Add geospatial to your comparison chart please. The way in which these implement support varies widely in performance and accuracy. I've yet to find one that actually uses R-Trees. Geohashes seem to be all the rage these days.

timr · on Nov 15, 2012

"I've yet to find one that actually uses R-Trees."

That's because R-Trees don't scale well with random write loads.

R-tree insertion performance is extremely dependent on insertion order (search for "sort tile recursive"). They're best used for problems where the data can be bulk-loaded and left alone. If random writes are an important part of the problem (as they are for most web-based tools), R-Trees are a bad idea.

nzadrozny · on Nov 14, 2012

Geohashes seem to play nicely to the strengths of an indexing search engine, because you can encode quadrants into a string of characters, and use ngram analysis to compare multiple levels of precision. There's almost no extra work that goes into using geohashes with a term-based index.

That said, they carry a lot of annoying edge cases when determining the adjacency of quadrants, so they're hardly a panacea to geospatial search. Lucene 3 and 4 make a lot of progress in spatial search, but there's still a fair bit of room for improvement.

zimbatm · on Nov 14, 2012

I'm not an ElasticSearch expert but it seems that the scenario for "Field copying" would be supported with the multi_field indexing ( http://www.elasticsearch.org/guide/reference/mapping/multi-f... )

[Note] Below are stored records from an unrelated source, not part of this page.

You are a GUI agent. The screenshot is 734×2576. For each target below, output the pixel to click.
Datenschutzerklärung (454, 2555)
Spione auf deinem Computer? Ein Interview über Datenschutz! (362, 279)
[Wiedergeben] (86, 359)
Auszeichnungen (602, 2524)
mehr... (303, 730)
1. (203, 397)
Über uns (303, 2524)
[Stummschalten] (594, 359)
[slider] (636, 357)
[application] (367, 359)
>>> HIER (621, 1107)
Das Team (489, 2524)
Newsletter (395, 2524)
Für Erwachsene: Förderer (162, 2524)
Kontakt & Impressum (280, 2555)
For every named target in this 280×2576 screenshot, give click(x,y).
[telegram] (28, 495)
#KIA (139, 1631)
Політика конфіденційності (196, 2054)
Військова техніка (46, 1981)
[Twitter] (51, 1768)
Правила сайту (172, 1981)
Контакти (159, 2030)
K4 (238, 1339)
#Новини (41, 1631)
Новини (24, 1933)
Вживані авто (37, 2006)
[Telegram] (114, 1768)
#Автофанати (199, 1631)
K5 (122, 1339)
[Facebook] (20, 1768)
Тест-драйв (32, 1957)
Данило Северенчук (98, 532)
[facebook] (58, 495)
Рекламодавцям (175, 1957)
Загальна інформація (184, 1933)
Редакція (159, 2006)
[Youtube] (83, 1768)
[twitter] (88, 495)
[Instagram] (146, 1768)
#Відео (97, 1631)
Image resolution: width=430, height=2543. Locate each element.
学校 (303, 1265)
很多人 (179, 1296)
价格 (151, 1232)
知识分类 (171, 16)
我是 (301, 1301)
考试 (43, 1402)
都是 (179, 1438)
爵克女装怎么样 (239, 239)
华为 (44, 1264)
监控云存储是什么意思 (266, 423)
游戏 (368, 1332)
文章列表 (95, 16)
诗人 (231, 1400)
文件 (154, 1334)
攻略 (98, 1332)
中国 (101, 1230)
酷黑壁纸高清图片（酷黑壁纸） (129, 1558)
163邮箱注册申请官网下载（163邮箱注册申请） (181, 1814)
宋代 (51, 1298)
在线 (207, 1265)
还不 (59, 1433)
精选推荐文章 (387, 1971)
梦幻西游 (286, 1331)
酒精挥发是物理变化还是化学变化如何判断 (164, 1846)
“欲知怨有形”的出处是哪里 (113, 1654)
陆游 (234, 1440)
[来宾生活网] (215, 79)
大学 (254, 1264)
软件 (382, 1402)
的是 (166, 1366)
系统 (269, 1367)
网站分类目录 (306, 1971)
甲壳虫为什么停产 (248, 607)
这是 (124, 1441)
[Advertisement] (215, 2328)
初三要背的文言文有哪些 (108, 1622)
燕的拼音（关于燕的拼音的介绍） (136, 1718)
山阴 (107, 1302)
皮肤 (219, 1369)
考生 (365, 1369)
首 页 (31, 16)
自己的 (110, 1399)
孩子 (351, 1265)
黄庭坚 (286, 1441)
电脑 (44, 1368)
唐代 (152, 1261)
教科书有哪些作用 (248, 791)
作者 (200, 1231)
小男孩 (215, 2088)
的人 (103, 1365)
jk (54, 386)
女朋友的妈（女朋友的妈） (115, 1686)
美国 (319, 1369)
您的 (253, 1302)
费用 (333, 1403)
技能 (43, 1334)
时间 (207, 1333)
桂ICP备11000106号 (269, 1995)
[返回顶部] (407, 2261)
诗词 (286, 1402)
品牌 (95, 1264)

johnnymonster · on Nov 14, 2012

That is correct. It appears that this comparison is a bit inconsistent. Also, there are client libs for javascript as well.

aidos · on Nov 14, 2012

Good overview - shows you just how powerful these engines are.

I can't speak for ElasticSearch but there are a couple things in the Solr list that I'm not sure about.

"Multiple document types per schema" - You can use dynamic fields so that you don't even need to define your document schema

"Schema change requires restart" - I think in MultiCore it happens when you swap cores (which is a good way of running solr) [0]

[0] http://stackoverflow.com/questions/10417422/solr-schema-chan...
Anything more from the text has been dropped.